◆ Задания
[A] Какой закон, согласно тексту о спаде производства, предусматривал утрату плановыми органами контроля над материально-техническим обеспечением предприятий?
[B] Переведите на английский язык предложение из текста о спаде производства: «Поэтому возникла вдруг такая неожиданная и дружная поддержка рынка как со стороны государственных управленческих структур, так и со стороны директоров предприятий».
[C] Продолжите текст о спаде производства, начав сразу после его последнего предложения.

◆ Исходный текст
▼

Ясно, что в новых условиях у руководителей предприятий не было сильных мотивов выжимать из себя последнее. Одно дело -- административное давление, всякого рода элементы принуждения, нажим по партийной линии и прочее. Другое дело -- относительно более свободное существование при сохранении тех негативных стереотипов, о которых я уже говорил. Раньше реализация этих стереотипов сдерживалась административным принуждением, а теперь это сдерживающее начало отпало. Принудительные ассортиментные сдвиги и требования по качеству, заключенные в планах, были в той ситуации объективно необходимы. Правда, нередко они оказывались чрезмерными по отношению к производственным возможностям предприятий. И поэтому, когда произошел первый спад производства, многие вполне резонно говорили, что спад оправдан. Ведь ясно, что отчеты о выполнении планов отчасти были "липой", отчасти -- результатом принудительной накачки, отчасти же прирост выпуска продукции достигался путем разрушения производственного аппарата, за счет грубых нарушений технологии. И приращение, которое создавал административный нажим, должно было сразу улетучиться, как только нажим отпал. Отсюда и снижение производства. Кроме того, тут сыграли свою роль начавшиеся в это время межнациональные конфликты, всякого рода политические осложнения.

В общем и целом мы имели дело с эффектом спада производства и с тем, что плановые органы уже начали терять контроль над общими показателями и над материально-техническим обеспечением предприятий, как это и предусматривалось Законом о предприятии. Тогда, как мне кажется, у руководителей экономики в нашей стране и возникла встречная реакция: да здравствует рынок! Да, говорили они, рыночное регулирование -- вещь замечательная. То есть шли навстречу рынку, не столько осознавая, что это такое, сколько под давлением обстоятельств, чувствуя, что рынок ведет к отказу от плановых показателей и связанной с ними ответственности. Ведь к концу года их могли спросить: к каким результатам вы пришли? И у них был готов ответ: поскольку мы переходим к рынку, от плана отказываемся, то мы за достигнутые показатели и не отвечаем.

Это было видно невооруженным взглядом. Поэтому возникла вдруг такая неожиданная и дружная поддержка рынка как со стороны государственных управленческих структур, так и со стороны директоров предприятий. А на самом деле в обоих случаях она имела чисто негативную мотивацию.

И еще были благонамеренные теоретики политэкономии социализма, которые свой благонамеренный взгляд на то, как работает экономика при социализме, экстраполировали на рыночную реформу. Это интересный сюжет, и я хочу его особо отметить. Политэкономия социализма сформировала большое количество нормативных категорий, с помощью которых описывала то, что у нас происходит, точнее, то, как должно быть. И точно такими же категориями -благонамеренными, позитивными, нормативными- она вдруг стала описывать рынок, ближайший рынок. Быстро перестроившись, политэкономы вдруг начали говорить, что вот возникнут самостоятельные предприятия, они будут торговать друг с другом, и все будет хорошо.

▲

◆ Исходные данные
▼

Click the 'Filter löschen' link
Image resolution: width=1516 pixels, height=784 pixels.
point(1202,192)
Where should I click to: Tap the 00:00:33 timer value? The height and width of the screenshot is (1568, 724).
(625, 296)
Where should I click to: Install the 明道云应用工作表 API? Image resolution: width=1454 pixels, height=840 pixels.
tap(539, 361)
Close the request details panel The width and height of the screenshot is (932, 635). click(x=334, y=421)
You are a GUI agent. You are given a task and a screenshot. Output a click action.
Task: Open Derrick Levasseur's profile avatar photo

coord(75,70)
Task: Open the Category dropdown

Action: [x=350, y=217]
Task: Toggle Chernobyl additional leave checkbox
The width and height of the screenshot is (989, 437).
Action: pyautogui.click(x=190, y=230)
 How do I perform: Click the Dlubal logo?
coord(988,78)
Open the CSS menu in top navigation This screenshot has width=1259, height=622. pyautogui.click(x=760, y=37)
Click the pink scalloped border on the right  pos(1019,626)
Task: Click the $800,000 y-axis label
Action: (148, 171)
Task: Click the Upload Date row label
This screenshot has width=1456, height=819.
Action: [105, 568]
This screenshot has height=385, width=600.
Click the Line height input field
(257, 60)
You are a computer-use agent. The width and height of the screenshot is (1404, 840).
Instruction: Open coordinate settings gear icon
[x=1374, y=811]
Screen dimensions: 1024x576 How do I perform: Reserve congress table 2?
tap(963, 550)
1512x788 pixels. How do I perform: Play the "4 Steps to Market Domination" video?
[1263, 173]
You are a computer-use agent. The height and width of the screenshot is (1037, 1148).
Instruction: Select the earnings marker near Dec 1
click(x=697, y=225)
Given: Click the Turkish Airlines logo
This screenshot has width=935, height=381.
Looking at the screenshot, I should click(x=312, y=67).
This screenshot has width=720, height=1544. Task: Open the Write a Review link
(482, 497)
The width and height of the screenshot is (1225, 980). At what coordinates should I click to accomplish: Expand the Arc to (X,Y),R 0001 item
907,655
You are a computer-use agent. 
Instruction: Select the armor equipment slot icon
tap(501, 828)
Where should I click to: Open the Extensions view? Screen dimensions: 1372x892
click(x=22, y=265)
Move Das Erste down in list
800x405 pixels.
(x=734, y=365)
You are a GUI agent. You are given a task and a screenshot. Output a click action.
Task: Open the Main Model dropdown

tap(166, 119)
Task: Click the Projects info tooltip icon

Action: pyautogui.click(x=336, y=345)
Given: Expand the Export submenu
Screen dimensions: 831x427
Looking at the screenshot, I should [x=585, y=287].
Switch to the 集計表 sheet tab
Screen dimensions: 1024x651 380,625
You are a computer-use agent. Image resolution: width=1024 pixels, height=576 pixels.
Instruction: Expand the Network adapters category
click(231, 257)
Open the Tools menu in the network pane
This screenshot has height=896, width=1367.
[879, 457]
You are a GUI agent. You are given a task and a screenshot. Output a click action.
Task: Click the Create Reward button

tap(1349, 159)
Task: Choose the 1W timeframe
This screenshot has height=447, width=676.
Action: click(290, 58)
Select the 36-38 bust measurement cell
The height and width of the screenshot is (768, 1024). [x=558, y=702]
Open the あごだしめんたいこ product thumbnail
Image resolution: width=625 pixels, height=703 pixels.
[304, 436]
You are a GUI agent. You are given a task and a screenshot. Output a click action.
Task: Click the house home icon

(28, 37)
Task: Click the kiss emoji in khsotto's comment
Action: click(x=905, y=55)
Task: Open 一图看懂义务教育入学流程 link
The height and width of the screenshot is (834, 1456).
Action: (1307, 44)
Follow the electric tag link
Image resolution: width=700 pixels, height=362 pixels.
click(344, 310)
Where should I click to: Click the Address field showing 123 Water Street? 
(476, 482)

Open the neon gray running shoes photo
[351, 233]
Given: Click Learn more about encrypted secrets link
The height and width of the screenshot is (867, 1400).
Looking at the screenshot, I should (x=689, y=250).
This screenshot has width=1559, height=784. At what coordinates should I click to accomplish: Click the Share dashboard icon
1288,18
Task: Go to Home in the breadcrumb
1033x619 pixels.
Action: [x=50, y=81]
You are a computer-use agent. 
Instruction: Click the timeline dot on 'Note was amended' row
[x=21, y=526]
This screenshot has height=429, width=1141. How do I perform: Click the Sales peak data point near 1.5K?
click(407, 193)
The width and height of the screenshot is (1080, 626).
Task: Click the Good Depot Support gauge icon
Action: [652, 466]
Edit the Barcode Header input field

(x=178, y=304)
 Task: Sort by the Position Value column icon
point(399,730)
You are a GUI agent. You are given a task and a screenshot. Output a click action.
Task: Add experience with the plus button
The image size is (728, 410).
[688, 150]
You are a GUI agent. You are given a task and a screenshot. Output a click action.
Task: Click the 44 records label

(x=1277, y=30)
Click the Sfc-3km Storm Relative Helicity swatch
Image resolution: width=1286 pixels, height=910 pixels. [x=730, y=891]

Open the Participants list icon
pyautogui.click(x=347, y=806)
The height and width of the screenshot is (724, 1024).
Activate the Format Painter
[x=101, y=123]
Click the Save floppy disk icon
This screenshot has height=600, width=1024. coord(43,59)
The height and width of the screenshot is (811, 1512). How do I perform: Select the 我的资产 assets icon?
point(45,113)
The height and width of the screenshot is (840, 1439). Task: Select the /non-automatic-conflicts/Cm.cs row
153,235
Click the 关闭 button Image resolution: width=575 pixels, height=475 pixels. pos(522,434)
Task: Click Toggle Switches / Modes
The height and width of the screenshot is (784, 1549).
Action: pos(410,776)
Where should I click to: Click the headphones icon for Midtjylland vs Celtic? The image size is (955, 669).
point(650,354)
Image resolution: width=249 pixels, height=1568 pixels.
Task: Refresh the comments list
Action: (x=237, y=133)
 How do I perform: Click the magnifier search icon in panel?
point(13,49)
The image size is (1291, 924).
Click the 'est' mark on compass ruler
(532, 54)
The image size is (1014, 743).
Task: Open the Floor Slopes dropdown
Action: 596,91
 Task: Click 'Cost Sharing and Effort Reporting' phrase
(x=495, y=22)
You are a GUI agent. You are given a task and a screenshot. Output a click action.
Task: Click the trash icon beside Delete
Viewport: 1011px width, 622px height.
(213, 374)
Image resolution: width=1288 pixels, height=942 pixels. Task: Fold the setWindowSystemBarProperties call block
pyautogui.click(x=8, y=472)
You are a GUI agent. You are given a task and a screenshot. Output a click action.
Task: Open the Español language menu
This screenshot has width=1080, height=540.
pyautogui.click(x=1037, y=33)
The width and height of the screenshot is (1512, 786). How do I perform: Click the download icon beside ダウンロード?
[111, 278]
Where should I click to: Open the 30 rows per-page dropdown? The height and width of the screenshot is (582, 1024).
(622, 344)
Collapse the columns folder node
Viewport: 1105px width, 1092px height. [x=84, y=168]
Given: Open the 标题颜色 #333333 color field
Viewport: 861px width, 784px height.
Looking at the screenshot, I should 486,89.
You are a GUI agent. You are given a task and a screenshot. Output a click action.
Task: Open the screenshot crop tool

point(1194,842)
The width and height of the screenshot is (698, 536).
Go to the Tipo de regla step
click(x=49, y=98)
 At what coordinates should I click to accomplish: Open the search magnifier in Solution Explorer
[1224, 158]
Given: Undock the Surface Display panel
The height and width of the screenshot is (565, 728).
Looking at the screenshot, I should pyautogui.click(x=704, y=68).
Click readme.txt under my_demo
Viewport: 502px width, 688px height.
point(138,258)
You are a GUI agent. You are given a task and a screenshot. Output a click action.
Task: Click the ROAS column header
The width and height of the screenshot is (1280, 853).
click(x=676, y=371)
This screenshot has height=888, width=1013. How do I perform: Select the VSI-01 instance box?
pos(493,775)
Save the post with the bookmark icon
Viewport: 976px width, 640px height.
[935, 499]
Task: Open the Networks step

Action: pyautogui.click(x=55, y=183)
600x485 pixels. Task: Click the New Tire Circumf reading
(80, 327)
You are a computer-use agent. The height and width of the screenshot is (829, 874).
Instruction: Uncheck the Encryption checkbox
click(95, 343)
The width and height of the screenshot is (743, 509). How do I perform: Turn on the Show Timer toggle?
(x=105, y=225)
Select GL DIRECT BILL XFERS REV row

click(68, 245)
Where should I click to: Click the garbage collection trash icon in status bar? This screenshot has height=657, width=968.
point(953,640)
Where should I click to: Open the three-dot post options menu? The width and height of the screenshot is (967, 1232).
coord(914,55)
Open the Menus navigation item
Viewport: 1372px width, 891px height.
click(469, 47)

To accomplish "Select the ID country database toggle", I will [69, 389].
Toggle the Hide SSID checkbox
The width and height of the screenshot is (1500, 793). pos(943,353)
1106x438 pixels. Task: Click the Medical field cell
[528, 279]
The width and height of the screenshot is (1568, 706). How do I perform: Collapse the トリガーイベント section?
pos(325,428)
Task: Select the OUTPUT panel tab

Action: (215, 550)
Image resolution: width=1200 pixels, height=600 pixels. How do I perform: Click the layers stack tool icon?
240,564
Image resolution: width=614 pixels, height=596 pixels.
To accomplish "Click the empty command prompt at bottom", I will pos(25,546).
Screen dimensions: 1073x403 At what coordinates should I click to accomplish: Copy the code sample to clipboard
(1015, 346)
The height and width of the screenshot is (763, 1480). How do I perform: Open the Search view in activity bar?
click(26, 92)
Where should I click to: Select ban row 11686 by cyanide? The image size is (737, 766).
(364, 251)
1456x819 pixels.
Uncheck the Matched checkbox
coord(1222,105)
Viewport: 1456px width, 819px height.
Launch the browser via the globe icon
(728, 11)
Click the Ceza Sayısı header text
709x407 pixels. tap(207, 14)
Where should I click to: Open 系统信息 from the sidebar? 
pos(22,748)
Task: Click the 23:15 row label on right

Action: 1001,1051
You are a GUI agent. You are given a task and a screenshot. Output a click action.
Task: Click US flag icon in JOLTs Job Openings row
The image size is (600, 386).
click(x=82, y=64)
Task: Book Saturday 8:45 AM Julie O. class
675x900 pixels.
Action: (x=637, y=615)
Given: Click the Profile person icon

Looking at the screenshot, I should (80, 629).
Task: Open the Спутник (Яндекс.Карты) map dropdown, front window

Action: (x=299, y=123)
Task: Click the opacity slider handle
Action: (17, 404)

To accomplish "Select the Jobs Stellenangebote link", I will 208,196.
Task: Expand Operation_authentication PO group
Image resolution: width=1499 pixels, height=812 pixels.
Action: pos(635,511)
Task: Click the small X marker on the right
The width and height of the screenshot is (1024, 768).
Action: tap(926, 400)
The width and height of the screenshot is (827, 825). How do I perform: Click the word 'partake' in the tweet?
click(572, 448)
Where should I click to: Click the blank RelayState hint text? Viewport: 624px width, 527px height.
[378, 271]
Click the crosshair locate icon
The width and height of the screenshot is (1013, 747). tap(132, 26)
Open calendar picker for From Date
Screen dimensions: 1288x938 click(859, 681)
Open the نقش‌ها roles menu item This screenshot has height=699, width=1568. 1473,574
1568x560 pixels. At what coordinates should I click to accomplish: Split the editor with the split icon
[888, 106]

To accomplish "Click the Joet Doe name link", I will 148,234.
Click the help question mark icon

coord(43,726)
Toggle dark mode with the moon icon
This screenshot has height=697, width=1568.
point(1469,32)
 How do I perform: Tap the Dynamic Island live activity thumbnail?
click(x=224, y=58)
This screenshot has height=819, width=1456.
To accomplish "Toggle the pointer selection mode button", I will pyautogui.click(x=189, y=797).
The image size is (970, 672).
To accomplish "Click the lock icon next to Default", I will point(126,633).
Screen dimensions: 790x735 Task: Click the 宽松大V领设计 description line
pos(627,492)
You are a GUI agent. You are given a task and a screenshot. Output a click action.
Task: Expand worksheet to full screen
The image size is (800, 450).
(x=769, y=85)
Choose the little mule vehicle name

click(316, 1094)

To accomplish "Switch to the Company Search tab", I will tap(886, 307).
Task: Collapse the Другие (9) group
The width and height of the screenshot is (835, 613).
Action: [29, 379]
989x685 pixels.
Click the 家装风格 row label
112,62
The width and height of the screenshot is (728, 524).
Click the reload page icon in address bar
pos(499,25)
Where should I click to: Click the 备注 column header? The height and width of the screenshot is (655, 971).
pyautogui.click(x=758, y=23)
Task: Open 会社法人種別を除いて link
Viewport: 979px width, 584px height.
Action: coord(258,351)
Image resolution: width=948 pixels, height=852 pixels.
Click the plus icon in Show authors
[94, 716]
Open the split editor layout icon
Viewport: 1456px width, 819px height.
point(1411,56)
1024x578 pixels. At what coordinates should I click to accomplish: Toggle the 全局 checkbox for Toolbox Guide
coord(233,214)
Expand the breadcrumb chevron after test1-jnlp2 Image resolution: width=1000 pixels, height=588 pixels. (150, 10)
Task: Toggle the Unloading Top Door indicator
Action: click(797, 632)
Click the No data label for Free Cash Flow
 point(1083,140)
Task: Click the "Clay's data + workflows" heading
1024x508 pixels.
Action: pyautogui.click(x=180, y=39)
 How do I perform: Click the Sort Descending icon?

▲

◆ Ответы к заданиям
[A] Закон о предприятии.

[B] That is why such unexpected and unanimous support for the market suddenly arose, both from government administrative bodies and from enterprise directors.

[C]
Тут важно понять связь категориального аппарата и самой тональности политэкономии социализма с взглядами таких теоретиков на рынок и с их ожиданиями, а может быть, заблуждениями. Ведь ясно, что наша экономика была жесткой, уродливой системой и что такой же жесткой, уродливой и деформированной она окажется в постплановый период. Между тем нормативный подход и избыточная благонамеренность присутствовали при описании благ перехода к рынку. И я бы сказал, что мы до сих пор еще никак не можем от этого отказаться. Как ни странно, люди не осознают, что такой подход -- результат идеологической фаршировки, которой они подвергались в нашем социалистическом прошлом. Идеологическая запрограммированность сказывается даже не столько в самих используемых категориях, сколько в нормативном подходе и утопических ожиданиях. То, что у нас не было настоящего экономического анализа, подлинно экономического самосознания, сыграло с нами очень злую шутку. Закон о предприятии был прямым продолжением тех же сугубо искусственных воззрений на нашу экономику.

 

-- А как надо было осуществлять реформу?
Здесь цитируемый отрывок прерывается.